The military warrant upon which the entries were made, were issued by Virginia as bounties to her officers and soldiers of the continental line, as well as to General George R. Clarke and his army, and which entitled the holder to the number of acres named therein. These were filed with the principal surveyor, who was paid for receiving them.
The first step towards obtaining land by warrant is by entry, or the appropriation of a specified quantity of land by the owner of the warrant. The next step is the survey, which designates the land by metes and bounds. Surveys were returned to the chief surveyor, with a plat of the land and boundary lines, signed by the deputy surveyor, who executed it, as well as by the chainmen and markers, which was recorded, and together with the sealed certificate of the surveyor and the warrant, were delivered to the owner, who could then obtain a patent from the President of the United States.

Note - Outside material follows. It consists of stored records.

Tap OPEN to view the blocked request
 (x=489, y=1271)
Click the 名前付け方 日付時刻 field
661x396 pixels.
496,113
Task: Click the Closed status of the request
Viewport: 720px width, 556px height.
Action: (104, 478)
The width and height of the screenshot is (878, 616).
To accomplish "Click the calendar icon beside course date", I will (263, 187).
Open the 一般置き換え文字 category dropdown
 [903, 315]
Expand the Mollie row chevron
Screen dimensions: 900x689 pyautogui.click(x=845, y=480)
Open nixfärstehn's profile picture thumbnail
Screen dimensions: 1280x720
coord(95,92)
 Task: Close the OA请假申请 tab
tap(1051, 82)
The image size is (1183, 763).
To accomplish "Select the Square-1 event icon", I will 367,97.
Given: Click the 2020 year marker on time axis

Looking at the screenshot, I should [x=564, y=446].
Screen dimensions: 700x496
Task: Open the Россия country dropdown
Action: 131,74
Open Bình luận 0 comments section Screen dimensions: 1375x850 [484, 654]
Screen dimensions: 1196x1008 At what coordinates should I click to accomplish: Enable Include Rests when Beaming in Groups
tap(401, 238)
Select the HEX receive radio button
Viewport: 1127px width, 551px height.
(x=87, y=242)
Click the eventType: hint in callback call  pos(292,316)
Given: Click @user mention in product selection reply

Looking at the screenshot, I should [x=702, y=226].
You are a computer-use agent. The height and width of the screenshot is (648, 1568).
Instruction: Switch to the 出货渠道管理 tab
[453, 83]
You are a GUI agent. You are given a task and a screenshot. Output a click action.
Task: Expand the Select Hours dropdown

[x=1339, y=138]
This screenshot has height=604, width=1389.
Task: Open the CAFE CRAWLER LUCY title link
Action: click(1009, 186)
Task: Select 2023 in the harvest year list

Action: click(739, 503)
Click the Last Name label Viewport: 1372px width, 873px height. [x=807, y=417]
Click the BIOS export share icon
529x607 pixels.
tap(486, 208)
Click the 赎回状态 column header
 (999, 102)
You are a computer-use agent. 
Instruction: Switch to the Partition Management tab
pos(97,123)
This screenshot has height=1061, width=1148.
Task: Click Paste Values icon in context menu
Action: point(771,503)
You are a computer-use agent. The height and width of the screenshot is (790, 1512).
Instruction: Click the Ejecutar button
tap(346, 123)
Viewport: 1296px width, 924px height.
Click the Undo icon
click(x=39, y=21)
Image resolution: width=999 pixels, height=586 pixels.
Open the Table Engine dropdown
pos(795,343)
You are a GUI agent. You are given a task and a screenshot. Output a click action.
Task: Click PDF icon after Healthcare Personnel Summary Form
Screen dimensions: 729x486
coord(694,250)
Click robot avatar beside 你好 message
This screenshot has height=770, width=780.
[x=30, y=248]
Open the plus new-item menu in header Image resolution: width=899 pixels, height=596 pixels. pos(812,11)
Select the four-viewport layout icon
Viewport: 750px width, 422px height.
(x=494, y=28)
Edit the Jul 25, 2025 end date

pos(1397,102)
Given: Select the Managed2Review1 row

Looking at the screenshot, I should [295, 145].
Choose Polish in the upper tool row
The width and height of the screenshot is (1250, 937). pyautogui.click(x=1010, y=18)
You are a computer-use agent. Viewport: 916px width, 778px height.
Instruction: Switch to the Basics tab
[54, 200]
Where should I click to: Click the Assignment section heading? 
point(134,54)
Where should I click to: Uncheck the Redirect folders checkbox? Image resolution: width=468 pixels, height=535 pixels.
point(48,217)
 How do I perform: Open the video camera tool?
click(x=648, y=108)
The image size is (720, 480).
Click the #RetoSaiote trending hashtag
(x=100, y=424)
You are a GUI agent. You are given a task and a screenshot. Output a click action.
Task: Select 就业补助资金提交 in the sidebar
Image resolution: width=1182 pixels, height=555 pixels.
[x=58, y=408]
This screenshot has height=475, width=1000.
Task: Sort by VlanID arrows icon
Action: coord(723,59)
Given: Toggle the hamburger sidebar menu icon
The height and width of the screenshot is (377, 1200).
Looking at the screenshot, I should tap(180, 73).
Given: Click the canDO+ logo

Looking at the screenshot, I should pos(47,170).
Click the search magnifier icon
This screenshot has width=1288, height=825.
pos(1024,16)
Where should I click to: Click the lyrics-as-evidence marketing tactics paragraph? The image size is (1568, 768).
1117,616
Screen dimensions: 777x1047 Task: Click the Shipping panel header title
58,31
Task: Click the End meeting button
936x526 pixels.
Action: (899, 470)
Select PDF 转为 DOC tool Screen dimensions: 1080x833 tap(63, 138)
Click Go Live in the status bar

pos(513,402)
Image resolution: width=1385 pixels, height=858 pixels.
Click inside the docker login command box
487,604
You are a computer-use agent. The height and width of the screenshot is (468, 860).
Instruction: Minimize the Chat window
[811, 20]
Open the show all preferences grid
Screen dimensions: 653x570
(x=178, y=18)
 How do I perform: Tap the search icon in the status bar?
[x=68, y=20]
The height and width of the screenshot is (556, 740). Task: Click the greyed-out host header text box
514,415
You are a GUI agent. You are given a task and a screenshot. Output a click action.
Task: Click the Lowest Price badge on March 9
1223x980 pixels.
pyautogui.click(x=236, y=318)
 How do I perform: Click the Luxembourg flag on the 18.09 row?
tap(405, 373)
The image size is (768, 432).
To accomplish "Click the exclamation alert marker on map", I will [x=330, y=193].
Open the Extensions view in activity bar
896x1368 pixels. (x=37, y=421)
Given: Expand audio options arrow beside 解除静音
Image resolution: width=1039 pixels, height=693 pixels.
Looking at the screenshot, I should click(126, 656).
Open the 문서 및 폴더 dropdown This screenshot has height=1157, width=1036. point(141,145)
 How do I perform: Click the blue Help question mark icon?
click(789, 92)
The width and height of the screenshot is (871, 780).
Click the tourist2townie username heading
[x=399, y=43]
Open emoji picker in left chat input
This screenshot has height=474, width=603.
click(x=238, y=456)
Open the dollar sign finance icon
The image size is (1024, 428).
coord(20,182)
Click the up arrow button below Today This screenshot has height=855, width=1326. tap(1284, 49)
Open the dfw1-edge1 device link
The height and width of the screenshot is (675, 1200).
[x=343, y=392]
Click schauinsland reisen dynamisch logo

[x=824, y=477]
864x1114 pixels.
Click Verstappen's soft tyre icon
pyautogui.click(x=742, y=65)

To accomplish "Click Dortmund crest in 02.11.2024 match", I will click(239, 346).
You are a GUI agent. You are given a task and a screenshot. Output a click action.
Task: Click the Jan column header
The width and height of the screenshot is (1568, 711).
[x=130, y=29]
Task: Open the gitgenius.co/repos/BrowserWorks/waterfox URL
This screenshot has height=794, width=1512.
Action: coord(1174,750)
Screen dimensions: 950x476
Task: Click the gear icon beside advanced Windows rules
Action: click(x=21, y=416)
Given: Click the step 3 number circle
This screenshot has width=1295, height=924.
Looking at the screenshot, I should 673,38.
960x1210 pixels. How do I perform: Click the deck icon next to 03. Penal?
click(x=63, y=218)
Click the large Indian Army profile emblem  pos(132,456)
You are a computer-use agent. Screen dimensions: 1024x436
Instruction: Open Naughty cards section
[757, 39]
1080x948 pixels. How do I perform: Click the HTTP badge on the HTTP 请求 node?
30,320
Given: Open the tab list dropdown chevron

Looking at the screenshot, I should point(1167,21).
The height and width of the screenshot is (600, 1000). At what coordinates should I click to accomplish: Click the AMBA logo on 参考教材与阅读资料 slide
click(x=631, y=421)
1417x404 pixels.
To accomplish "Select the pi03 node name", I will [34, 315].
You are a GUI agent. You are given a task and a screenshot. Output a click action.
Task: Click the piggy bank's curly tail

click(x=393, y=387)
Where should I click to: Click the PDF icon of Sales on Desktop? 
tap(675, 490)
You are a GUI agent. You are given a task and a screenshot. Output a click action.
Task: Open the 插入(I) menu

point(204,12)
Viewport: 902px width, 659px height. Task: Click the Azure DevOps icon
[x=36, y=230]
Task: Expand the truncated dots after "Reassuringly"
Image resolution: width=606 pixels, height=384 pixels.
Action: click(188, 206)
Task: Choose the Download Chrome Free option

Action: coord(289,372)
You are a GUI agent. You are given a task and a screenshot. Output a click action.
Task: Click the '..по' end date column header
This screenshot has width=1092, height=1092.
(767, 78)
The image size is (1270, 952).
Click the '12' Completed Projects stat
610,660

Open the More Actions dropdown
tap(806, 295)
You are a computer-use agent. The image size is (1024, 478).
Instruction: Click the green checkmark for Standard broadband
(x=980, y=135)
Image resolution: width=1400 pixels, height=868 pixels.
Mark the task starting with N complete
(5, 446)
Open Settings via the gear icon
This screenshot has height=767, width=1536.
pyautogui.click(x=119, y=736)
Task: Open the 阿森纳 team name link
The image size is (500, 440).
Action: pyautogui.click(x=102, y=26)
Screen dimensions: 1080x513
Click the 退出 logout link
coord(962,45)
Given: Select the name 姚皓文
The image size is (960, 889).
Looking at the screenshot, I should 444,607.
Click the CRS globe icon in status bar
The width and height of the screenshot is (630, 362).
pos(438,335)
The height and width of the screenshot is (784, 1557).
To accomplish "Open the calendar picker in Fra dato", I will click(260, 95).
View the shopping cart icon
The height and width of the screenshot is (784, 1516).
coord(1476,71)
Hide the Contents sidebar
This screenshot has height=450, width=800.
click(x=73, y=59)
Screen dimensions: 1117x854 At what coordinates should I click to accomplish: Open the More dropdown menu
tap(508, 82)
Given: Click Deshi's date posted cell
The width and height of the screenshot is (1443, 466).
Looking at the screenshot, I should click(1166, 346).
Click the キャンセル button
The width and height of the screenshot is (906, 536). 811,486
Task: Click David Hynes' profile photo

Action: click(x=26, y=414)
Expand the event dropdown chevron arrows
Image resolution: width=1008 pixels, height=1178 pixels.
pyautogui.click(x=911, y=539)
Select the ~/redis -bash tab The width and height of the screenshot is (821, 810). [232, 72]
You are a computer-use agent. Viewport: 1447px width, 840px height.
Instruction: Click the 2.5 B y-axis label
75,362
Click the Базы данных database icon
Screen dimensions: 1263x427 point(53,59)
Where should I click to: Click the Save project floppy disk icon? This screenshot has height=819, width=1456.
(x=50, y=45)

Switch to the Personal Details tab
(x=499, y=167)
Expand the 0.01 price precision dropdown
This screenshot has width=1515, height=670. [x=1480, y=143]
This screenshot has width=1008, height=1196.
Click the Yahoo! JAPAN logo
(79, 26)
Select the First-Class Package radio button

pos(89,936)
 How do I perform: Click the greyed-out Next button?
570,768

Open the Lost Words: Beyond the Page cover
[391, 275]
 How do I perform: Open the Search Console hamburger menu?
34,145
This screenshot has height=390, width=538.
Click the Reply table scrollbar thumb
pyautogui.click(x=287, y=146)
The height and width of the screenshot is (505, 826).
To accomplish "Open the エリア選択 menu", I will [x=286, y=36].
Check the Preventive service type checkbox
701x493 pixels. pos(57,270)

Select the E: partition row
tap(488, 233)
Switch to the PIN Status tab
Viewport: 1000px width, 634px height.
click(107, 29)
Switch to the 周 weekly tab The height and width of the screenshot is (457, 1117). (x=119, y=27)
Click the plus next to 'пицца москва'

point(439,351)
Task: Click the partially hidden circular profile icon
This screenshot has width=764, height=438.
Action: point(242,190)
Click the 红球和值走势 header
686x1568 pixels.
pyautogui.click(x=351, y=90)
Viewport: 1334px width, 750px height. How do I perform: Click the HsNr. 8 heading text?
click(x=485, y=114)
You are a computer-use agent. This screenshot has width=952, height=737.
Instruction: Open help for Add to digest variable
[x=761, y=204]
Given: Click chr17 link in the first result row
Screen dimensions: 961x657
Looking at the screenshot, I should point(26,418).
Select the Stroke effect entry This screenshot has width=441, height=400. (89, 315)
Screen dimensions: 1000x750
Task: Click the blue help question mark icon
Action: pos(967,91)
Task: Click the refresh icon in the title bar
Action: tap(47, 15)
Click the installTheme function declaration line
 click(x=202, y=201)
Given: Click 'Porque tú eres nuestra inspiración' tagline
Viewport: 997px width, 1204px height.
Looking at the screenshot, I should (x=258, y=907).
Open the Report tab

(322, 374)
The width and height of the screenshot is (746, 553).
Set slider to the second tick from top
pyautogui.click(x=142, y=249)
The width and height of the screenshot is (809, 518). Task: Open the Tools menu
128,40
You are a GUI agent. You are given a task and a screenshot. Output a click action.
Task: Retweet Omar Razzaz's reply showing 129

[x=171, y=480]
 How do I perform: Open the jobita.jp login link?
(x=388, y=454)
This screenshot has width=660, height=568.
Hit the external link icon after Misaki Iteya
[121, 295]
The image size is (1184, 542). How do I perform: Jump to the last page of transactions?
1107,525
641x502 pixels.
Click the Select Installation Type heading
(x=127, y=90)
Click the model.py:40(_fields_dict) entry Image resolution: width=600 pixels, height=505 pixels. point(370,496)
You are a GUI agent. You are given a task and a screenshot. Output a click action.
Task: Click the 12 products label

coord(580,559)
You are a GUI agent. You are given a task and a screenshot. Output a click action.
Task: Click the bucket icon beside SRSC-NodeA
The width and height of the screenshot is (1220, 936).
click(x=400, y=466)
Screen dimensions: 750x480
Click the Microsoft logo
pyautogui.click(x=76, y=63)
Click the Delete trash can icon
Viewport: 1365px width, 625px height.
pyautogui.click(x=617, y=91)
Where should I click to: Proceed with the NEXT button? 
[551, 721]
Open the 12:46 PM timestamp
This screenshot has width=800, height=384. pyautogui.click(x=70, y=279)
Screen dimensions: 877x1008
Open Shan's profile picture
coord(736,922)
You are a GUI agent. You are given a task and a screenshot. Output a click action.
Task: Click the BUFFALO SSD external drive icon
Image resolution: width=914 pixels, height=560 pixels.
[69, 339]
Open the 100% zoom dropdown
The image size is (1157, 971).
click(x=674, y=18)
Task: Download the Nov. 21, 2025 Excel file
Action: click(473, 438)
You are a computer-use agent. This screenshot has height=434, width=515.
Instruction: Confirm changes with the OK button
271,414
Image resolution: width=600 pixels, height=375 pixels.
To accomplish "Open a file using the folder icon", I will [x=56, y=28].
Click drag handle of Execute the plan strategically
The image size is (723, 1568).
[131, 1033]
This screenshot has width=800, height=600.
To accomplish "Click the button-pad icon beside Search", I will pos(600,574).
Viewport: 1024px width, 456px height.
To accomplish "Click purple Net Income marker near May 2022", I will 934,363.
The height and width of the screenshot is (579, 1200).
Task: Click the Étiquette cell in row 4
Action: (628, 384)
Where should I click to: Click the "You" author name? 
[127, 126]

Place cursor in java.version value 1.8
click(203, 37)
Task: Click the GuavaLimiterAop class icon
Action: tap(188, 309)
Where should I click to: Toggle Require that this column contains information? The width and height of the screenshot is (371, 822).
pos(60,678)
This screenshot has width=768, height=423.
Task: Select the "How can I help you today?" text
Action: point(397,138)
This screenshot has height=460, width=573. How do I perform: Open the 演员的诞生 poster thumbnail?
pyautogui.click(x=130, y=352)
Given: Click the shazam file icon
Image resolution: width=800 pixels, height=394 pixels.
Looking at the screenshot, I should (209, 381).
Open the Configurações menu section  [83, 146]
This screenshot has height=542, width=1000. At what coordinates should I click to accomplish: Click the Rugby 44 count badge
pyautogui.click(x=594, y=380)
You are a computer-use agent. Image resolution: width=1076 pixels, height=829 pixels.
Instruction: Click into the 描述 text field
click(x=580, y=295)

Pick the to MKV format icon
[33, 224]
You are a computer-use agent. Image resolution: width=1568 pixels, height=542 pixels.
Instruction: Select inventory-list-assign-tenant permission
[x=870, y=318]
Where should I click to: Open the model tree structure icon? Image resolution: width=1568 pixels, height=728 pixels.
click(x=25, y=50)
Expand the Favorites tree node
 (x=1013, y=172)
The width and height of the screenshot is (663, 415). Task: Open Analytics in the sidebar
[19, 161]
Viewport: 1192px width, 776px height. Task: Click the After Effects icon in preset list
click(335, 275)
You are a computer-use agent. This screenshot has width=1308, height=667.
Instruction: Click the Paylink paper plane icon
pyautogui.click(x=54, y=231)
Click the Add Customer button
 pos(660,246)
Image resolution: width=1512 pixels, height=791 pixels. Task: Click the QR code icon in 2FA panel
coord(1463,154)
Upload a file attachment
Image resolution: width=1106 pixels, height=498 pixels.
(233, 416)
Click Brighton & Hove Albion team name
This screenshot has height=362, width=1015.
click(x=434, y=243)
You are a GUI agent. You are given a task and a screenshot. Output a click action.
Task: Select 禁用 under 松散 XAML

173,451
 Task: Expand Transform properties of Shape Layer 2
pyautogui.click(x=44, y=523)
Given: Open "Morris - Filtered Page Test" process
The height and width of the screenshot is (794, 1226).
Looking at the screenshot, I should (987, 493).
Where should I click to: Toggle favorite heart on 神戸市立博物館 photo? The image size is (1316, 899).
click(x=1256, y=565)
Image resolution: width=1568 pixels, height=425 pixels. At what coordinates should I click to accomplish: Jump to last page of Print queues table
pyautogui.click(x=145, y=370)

The plan of Massie in securing himself against surprises from savages during his labors, is described by Colonel McDonald thus: Three assistant surveyors, with himself making the fourth, were generally engaged at the same time in making surveys. To each surveyor was detailed six men, which made a mess of seven. Every man had his prescribed duty to perform. Their plan of operations was somewhat thus: In front went the hunter, who kept in advance of the surveyor two or three hundred yards, looking for game, and prepared to give notice should any danger from Indians threaten. Then followed, after the surveyor, the two chainmen, marker, and pack-horse men with the baggage, who always kept near each other, prepared for defence in case of an attack. Lastly, two or three hundred yards in the rear came a man called the spy, whose duty it was to keep on the back track, and look out lest the party in advance might be pursued or attacked by surprise. Each man, the surveyor included, carried his rifle, blanket, and such other articles as were necessary on such an occasion. On the packhorse was carried the cooking utensils and provisions that could be conveniently taken. Nothing like bread was thought of. Some salt was taken, to be used sparingly. For subsistence they depended solely on the game which the woods afforded, procured by their own rifles. Thus was the larger number of the surveys made in the Virginia district, and thus was the territory of Fayette surveyed.